Question

I have a two-node SQL Server 2016 Standard Always-On environment and when I create a new availability group, I receive the error message below:

The Endpoints tab lists at least one endpoint that uses only Windows Authentication. However, the server instance might be running under a nondomain account. To use the listed endpoint, change the corresponding SQL Server service account to a domain account. To continue using the nondomain account, alter the endpoint to use a certificate.

Do you want to use the listed endpoints?

Now there is a fair amount of information to correct this, but I am struggling to find a fix for my scenario. All im finding, is when you are running SQL Server and the endpoints as a non-domain user, as the message suggests.

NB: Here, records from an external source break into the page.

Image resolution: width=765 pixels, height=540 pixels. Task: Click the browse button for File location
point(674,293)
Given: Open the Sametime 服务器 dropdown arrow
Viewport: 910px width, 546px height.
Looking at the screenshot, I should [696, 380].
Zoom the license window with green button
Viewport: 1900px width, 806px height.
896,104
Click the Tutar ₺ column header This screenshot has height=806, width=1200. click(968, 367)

I am running both instances as the same domain user, which has admin on both nodes and sysadmin in each instance of SQL Server, and this can be seen on the endpoints tab, both endpoint SQL Service account entries are the Domain\svc_account that is running SQL Server.

The Availability groups get created perfectly, i occasionally have do grant CREATE DB to the secondary node to initialize the seeding, but other than that all is great. Failovers are perfect etc. We do have over 20 AG's. Could that be an issue? I believe AG have been tested successfully at up to 100 groups. Being SQL Server Standard, we can only do 1 DB per group, and most of the DBs are small at <5GB.

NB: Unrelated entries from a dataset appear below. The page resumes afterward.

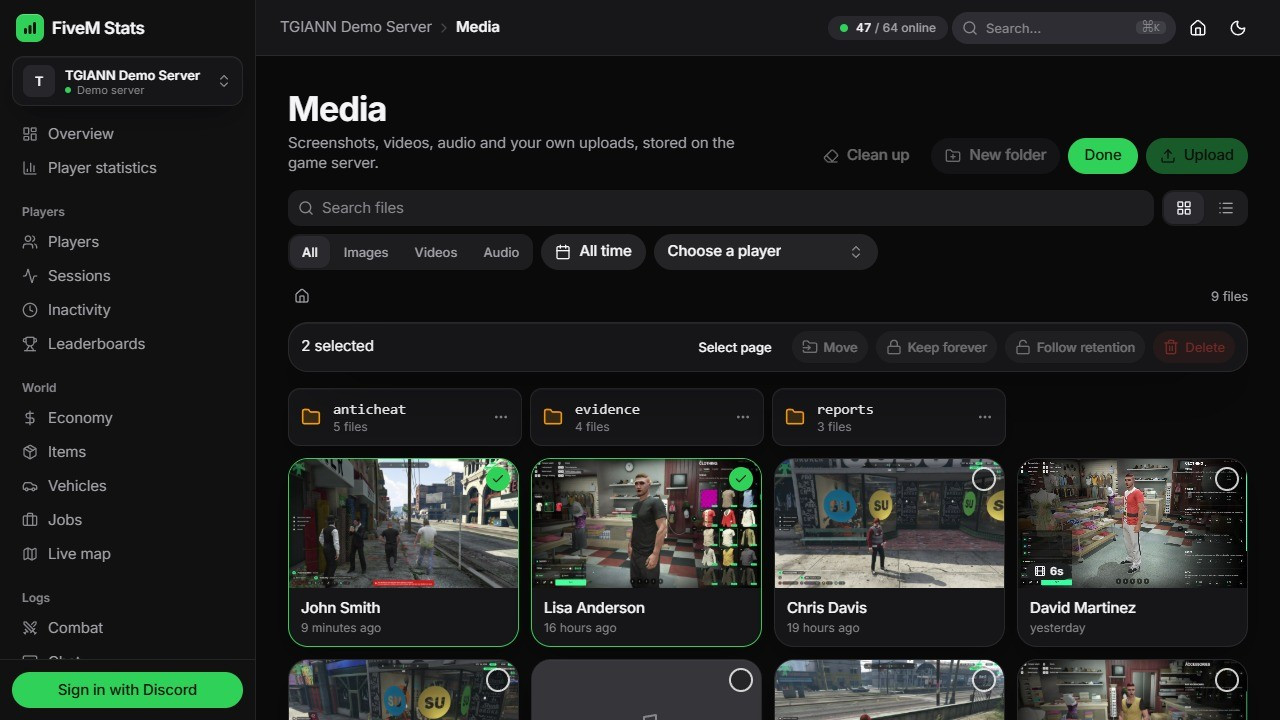
Task: Open All time date filter
Action: [x=593, y=252]
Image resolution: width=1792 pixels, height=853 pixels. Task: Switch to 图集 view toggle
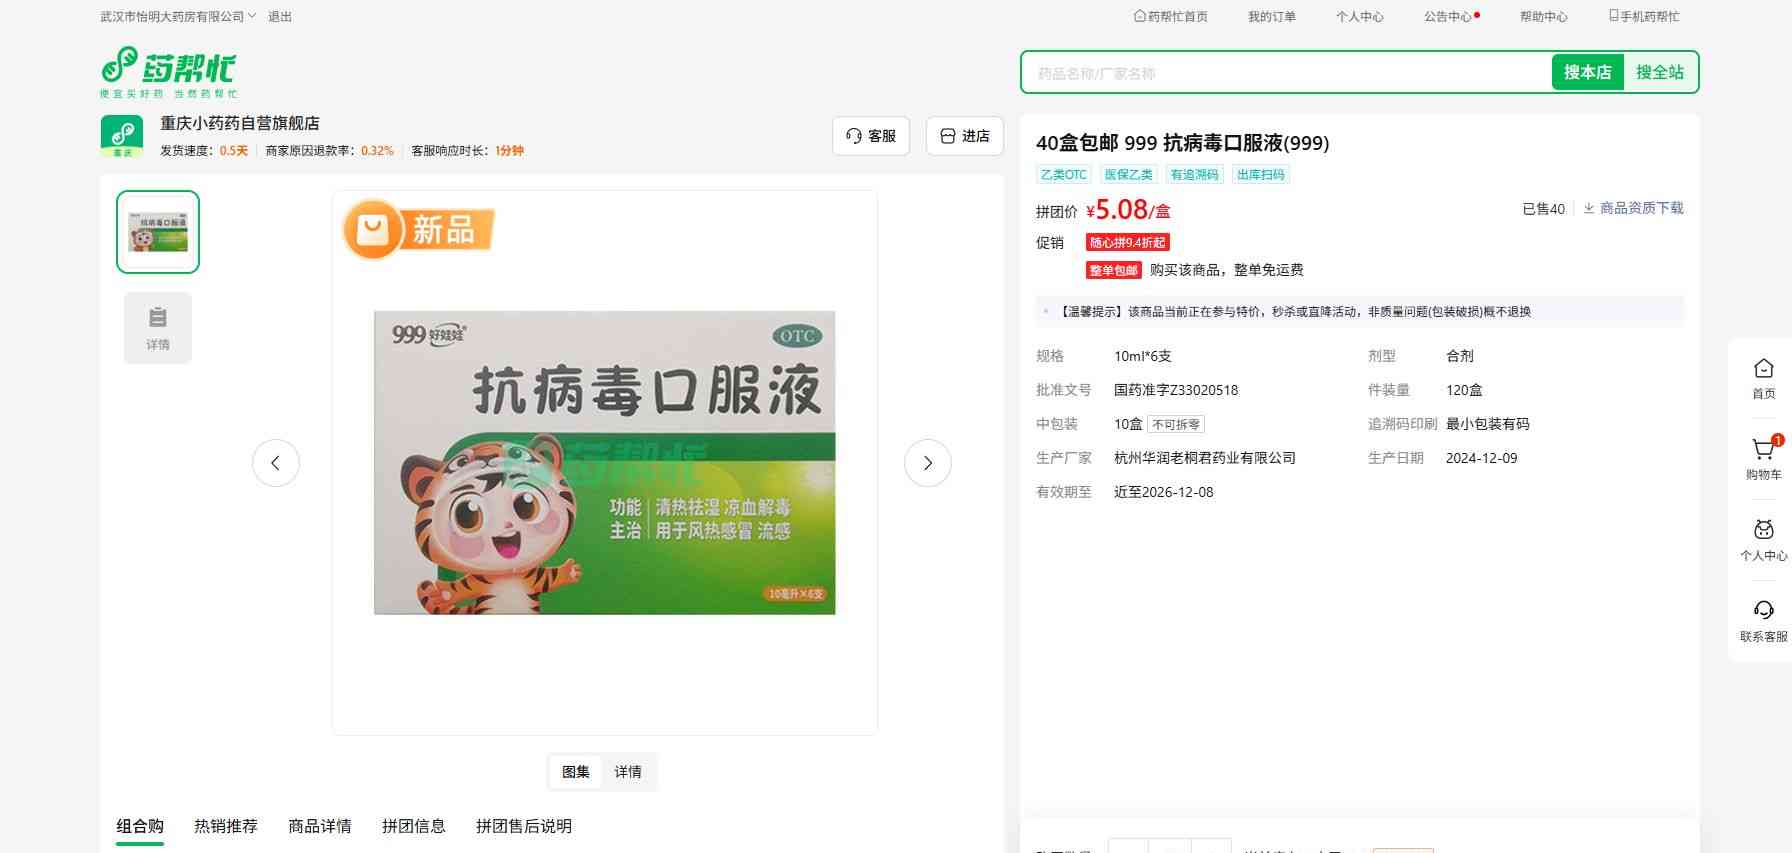tap(576, 772)
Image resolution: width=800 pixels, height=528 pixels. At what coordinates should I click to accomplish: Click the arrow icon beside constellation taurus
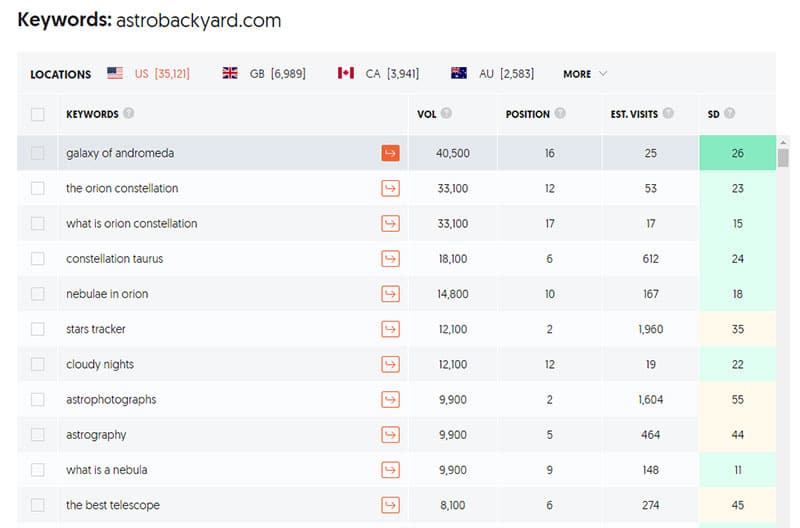(x=390, y=259)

So I am assuming its not causing any issues yet, but regardless I would like to know if its something I can ignore, or fix, in my scenario.

SSMS Window

The output of Node 1:

Node1

Node 2:

Node2

Thank you for all your assistance.

Was it helpful?

Solution

So i am assuming its not causing any issues yet, but regardless i would like to know if its something i can ignore in my scenario, or fix.

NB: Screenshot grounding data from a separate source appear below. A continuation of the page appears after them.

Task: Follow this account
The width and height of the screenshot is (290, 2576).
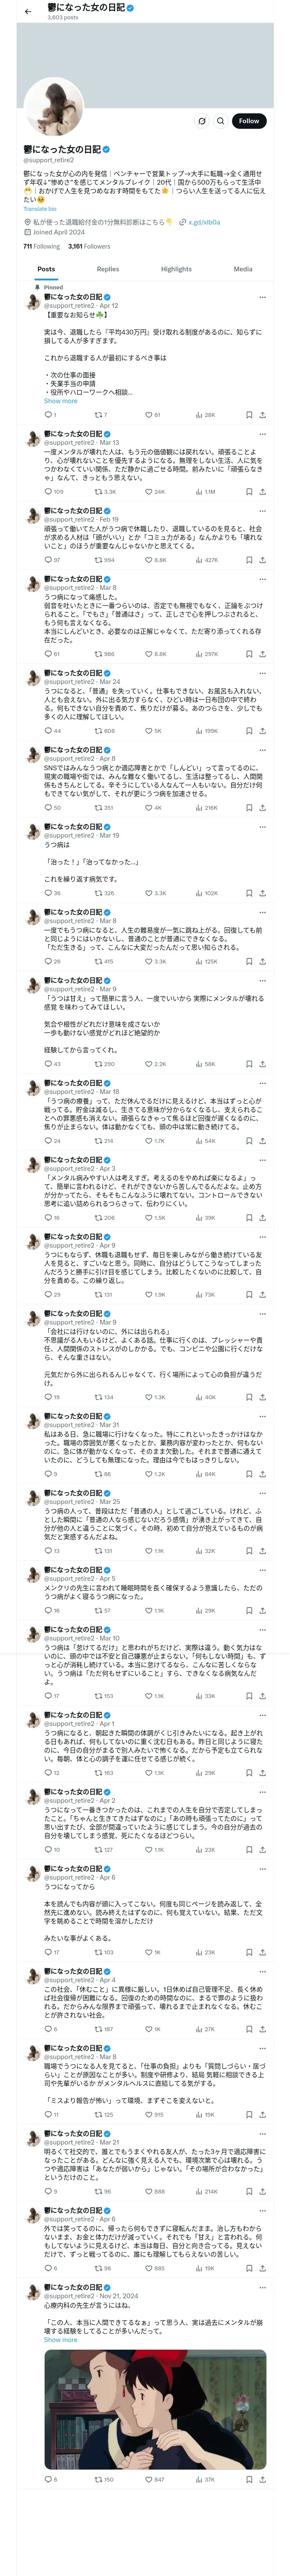Action: click(248, 121)
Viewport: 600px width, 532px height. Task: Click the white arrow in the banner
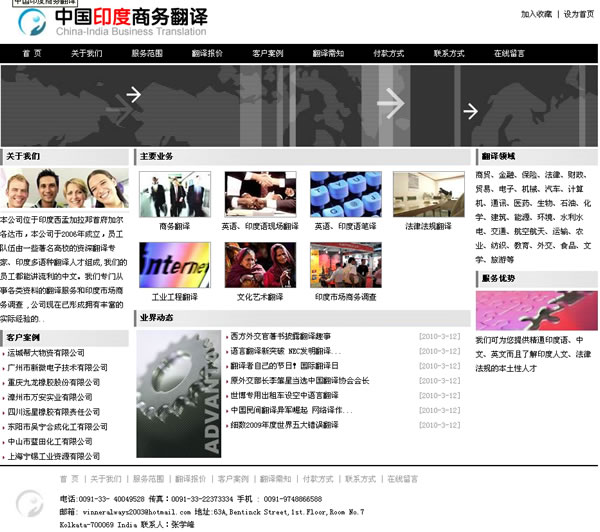point(390,102)
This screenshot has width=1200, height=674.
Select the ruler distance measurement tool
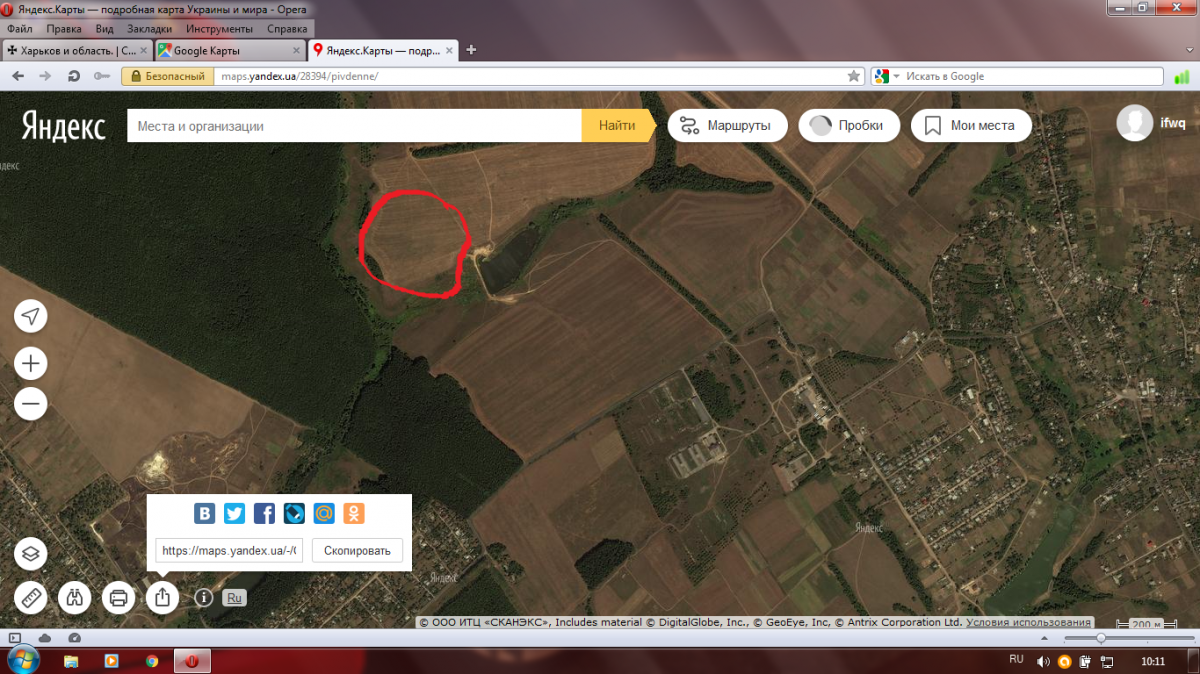point(31,598)
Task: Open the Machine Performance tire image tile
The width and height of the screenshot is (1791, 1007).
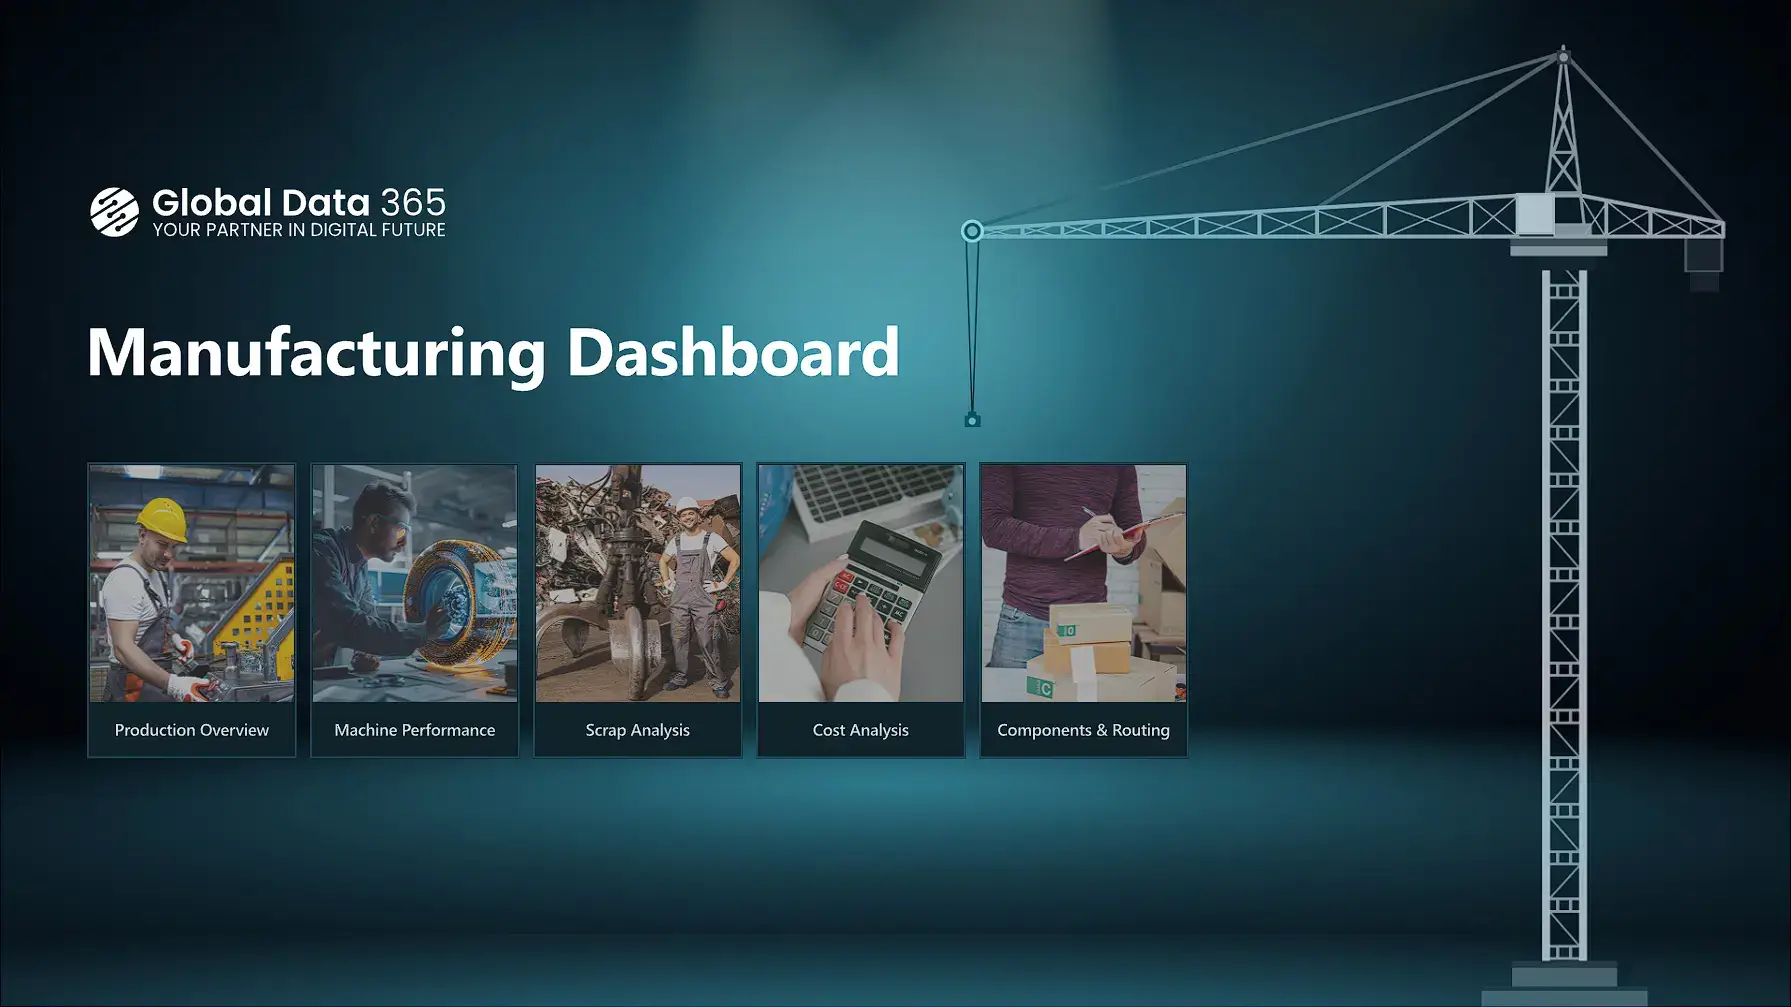Action: pos(415,583)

Looks like since everything seems to be configured properly (I can't see the domain account information [which is redacted as it should be :) ]) so I wouldn't worry about it. If this happens on multiple servers in the environment then it may require further investigation but overall everything you posted seems in line with a normal configured system.

I traced this down to a call IsValidDomainUserForWinAuthentication used in SSMS which, for whatever reason, is returning false. Looking at the logic, it's checking a few various items, but the one that stands out is the assumption on how the service account name is configured (allowable characters) and that calls to LookupAccountName complete successfully. It would take a time travel trace or full memory dump of SSMS (when the message box is shown) to really investigate further which I don't believe is warranted at this time.